Data records
= Beginning of Section =

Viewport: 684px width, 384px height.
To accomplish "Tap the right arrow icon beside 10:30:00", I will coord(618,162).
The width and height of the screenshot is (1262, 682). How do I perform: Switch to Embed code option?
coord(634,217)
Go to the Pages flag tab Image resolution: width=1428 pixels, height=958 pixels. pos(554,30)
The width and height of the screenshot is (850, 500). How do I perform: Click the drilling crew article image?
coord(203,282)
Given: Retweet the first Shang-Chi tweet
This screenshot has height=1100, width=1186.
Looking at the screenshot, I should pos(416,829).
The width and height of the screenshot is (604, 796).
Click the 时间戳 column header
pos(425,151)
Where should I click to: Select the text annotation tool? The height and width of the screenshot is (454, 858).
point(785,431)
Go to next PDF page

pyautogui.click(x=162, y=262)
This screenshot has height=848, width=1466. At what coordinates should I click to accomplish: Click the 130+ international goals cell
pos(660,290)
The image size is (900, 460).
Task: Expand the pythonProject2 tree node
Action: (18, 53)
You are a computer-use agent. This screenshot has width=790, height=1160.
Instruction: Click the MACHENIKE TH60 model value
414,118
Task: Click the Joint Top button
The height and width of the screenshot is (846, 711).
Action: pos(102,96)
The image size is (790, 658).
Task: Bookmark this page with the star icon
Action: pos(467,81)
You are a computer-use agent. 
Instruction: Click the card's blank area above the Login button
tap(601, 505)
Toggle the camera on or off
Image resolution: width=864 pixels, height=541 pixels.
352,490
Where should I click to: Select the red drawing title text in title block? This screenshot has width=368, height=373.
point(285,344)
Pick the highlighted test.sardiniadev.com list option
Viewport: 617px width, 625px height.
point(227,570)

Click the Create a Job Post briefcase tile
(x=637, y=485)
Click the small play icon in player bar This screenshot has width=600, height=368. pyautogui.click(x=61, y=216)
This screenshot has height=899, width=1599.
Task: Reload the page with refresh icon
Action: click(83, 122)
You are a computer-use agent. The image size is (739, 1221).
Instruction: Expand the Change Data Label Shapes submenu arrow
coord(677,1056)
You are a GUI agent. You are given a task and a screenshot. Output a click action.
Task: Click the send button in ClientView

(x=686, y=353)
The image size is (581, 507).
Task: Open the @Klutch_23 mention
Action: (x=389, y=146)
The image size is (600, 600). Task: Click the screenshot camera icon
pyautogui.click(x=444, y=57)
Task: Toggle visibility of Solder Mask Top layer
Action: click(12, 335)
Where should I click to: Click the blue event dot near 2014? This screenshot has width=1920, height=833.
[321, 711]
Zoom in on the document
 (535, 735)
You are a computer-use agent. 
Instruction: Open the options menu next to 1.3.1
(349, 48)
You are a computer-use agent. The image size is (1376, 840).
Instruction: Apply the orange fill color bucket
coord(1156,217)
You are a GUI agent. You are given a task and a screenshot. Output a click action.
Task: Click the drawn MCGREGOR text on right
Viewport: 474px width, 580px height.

= End of Section =

In the data above, which lines include "right"? Return those lines.

Reply to the exercise –
To accomplish "Tap the right arrow icon beside 10:30:00", I will coord(618,162).
Task: Click the drawn MCGREGOR text on right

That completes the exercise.